Pickled Mexican Prawn Cocktail by The Pickle House

Serves 2


  • 1/2 Pack of prawns

  • 1 Little gem lettuce, shredded

  • 10 Cherry tomatoes, halved

  • 1/2 Red onion, chopped

  • Handful of chopped coriander

  • 1 Avocado, peeled and diced

  • Wedge of Lime

  • Large pinch of cracked black pepper

The Juice:

  • 1 pack (330ml) Borough Broth beef broth

  • 300ml Tomato Juice

  • 100ml Pickle House Original Pickle Juice

  • 2 tbsp Olive oil

  • 2 tsp Cholula

  • 1 tsp Green Tabasco

  • 1 tsp Worcester sauce

  • 1 tsp Celery Salt

  • Juice of 1 lime


  1. In a pan boil the beef broth down to more than half its original size then set aside to cool.
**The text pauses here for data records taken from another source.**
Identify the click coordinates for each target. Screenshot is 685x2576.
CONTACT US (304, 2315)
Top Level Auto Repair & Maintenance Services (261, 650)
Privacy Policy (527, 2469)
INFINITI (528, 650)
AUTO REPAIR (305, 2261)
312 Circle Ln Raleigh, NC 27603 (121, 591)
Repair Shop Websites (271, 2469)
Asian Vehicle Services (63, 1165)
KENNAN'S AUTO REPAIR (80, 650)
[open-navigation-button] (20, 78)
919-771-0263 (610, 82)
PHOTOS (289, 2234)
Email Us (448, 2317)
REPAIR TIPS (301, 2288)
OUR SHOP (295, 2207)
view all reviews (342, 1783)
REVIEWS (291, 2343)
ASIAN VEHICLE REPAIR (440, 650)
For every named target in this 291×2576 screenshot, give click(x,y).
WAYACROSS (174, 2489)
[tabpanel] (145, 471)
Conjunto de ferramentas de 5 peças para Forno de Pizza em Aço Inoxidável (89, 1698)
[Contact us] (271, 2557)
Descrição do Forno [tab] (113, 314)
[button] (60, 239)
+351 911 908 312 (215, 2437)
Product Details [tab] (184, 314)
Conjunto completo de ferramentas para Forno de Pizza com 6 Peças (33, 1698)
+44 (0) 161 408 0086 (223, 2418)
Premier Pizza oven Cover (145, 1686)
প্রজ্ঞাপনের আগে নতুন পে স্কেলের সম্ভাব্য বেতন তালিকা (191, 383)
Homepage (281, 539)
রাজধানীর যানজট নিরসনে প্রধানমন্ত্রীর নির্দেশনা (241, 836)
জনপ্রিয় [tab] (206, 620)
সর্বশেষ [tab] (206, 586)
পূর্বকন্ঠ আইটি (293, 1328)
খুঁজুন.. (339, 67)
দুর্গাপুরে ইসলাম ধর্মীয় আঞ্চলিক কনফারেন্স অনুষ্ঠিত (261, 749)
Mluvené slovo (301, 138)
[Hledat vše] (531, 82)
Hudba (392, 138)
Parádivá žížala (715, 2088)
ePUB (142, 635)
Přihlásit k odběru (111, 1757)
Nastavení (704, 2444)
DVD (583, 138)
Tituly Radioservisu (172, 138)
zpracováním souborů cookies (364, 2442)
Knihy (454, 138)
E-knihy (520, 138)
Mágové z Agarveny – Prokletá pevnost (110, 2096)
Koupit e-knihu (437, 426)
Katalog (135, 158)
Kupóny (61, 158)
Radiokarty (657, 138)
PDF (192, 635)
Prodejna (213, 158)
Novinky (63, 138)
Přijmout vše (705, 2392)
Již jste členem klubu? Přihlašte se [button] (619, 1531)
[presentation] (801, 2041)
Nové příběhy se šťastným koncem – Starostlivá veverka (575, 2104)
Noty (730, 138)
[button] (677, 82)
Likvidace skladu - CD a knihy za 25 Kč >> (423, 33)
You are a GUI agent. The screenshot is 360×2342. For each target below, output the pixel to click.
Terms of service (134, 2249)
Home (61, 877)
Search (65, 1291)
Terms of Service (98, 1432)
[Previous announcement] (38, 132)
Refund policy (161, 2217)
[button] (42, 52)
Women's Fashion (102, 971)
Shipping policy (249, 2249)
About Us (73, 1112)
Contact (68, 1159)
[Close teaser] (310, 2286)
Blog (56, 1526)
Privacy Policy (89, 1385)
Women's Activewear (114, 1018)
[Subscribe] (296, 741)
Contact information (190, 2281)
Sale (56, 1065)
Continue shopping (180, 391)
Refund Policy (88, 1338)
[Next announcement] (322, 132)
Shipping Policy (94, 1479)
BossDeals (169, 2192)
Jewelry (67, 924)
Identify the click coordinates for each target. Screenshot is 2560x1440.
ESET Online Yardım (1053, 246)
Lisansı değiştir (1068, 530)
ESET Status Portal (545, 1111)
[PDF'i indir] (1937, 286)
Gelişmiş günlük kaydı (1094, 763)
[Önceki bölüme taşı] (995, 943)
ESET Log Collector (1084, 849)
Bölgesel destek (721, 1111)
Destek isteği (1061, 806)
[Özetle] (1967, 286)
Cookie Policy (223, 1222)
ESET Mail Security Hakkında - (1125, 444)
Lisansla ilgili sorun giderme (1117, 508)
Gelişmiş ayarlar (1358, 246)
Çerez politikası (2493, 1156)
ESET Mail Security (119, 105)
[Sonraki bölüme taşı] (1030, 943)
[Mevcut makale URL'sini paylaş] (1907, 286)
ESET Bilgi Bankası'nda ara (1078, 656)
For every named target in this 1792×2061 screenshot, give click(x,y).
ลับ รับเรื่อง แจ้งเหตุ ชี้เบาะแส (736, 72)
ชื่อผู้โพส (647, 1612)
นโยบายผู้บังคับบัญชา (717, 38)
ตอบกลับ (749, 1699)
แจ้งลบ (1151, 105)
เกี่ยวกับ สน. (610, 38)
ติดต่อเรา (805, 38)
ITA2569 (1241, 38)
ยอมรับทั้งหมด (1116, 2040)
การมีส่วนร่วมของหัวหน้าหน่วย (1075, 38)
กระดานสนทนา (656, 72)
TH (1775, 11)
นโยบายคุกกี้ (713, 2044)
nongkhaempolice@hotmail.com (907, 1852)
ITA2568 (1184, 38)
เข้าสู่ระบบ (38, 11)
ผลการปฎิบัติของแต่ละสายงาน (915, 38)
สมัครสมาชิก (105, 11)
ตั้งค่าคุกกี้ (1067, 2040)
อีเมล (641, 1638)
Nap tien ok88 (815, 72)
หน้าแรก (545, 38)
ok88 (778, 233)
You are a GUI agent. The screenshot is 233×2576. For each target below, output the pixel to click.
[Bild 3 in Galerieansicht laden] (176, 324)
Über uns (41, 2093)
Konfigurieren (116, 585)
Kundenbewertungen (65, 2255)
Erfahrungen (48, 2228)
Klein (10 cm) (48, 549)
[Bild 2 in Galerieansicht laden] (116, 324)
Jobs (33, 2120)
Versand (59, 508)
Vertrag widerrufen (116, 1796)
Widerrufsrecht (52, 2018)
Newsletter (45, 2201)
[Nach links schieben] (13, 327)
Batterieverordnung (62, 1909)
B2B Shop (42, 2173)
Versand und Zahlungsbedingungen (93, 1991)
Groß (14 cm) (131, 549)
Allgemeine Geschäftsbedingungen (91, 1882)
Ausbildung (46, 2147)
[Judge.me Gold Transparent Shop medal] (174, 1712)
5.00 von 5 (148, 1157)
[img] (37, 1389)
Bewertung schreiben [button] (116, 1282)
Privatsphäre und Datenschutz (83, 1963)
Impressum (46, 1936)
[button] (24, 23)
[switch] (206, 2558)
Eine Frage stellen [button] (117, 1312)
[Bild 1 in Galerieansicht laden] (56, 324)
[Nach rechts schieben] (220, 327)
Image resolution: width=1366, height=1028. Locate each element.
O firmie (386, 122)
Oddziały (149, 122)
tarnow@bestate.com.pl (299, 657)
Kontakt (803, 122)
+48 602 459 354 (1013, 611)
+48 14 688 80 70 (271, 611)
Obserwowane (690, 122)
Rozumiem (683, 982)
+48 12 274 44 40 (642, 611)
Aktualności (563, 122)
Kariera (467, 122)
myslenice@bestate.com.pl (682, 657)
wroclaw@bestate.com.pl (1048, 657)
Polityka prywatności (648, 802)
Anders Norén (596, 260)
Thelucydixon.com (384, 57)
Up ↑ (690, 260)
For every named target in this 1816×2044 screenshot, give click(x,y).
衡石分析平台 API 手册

  2. In a jug mix together the tomato juice, pickle juice, olive oil, Cholula, green Tabasco, Worcester sauce, celery salt and lime.

  3. Then add the beef broth and mix together.

  4. Taste, if you prefer more spice add a little extra Cholula or Tabasco.

  5. Refrigerate until ready to use.

  6. When ready, using two large glasses divide the prawns, shredded lettuce, cherry tomatoes and red onion evenly into each one.

  7. Then add a bit of the coriander and avocado saving some aside to garnish.

  8. Give each glass a quick mix and top with the juice from the refrigerator.

  9. Sprinkle over the remaining avocado and coriander and finish with a large pinch of cracked black pepper.

  10. Serve with lime wedges and eat with a spoon or tortilla chips.